Y así llegamos a Una tierra salvaje, donde las cuestiones temáticas y argumentales están completamente diluidas. No hay personajes, ni relato, no hay situación. Apenas unos poemas y cartas de Ana Cristina Cesar que van recitando los actores, en medio de un espacio escénico que permanentemente muta y no representa ningún lugar real. Lo que tenemos delante es más bien una sala de ensayo de una banda de rock: hay cables, micrófonos, pedales, luces, bloques de tergopol. Es que en esta oportunidad Cano trabajó con Ezequiel Menalled, compositor de música contemporánea, en una búsqueda que desde su inicio fue de experimentación: “El punto de partida fue obligarnos a producir ficción en territorios más incómodos. De ahí la intención de buscar una sociedad más extrema, de mestizarnos con un campo que a priori parece muy alejado del teatro como lo es la música experimental. Teníamos una voluntad de generar una obra híbrida, que nos planteara otro tipo de viaje el inventarla, y también en la situación de expectación, que invitara a otra situación de ver y escuchar la obra, a otra manera de articular los elementos.” 
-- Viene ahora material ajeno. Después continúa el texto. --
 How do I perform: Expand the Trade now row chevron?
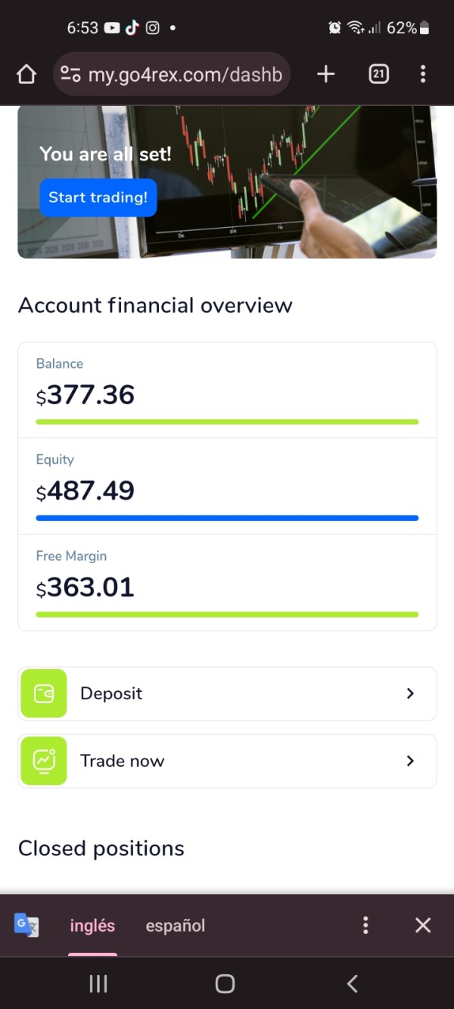pyautogui.click(x=410, y=761)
Lo interesante del caso, es que este trabajo sobre el sonido de la obra –un elemento que el teatro porteño no indaga demasiado– se complementó con algunos textos de la poeta Ana Cristina Cesar. El escenario no está al servicio del imaginario de la poeta, ni de su biografía, sino que este elemento aparece después. ¿Cómo suenan entonces unos poemas pensados como el puro sonido, la música de las palabras? Mientras los bloques de  tergopol se arañan, los micrófonos se agitan, todo se vuelve al borde de la inteligibilidad. Una tierra salvaje es una obra extrema en términos artísticos, pone al espectador en un lugar hostil, donde debe utilizar sentidos que habitualmente no necesita, donde la pretensión de comprender será desafiada en todo momento. 

Como los paisajes patagónicos ventosos y secos de donde Nahuel Cano proviene, esta pieza nos deja a la intemperie, frente a una belleza inhóspita.

Una tierra salvaje va los sábados a las 23 en el Abasto Social Club, Yatay 666.